New ISA Limits and Charges
Under the new rules, working-age savers will only be able to deposit up to £12,000 into cash ISAs each year. However, they can still invest the remaining £8,000 in stocks and shares ISAs, maintaining the overall £20,000 ISA allowance. Additionally, a 22% charge will be applied to interest earned on cash held within stocks and shares ISAs, aligning with the basic rate of tax on savings from the next tax year.

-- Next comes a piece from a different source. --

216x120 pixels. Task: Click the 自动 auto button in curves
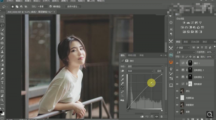click(x=159, y=71)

Pensioners aged 65 and over will remain unaffected, retaining the full £20,000 cash ISA allowance. This distinction between older and younger households may be viewed as unfair by some, but the government hopes the changes will encourage more investment in stocks and shares to boost the economy.
Impact on Savers
The reduction in the cash ISA limit will significantly impact how much savers can earn in tax-free interest over a year. Savers are advised to make the most of their current ISA allowance before the rate is slashed next year. Rob Morgan, chief investment analyst at Charles Stanley Direct, commented: "From April 2027, the annual cash ISA allowance will be cut from £20,000 to £12,000 for those under 65, while the overall ISA allowance will remain at £20,000. Older savers will retain the full £20,000 cash allowance. Alongside this, the Chancellor is reportedly planning to introduce a 22% charge on interest earned on cash held within stocks and shares ISAs – effectively aligning with the basic rate of tax on savings from next tax year."
Political Context
The new rules are set to come into force despite Reeves facing imminent removal as Chancellor. Likely incoming Prime Minister Andy Burnham is expected to replace her with his own appointee. The changes are part of a broader effort to shift savings behaviour towards investment, but they have sparked debate over fairness and the impact on working-age savers.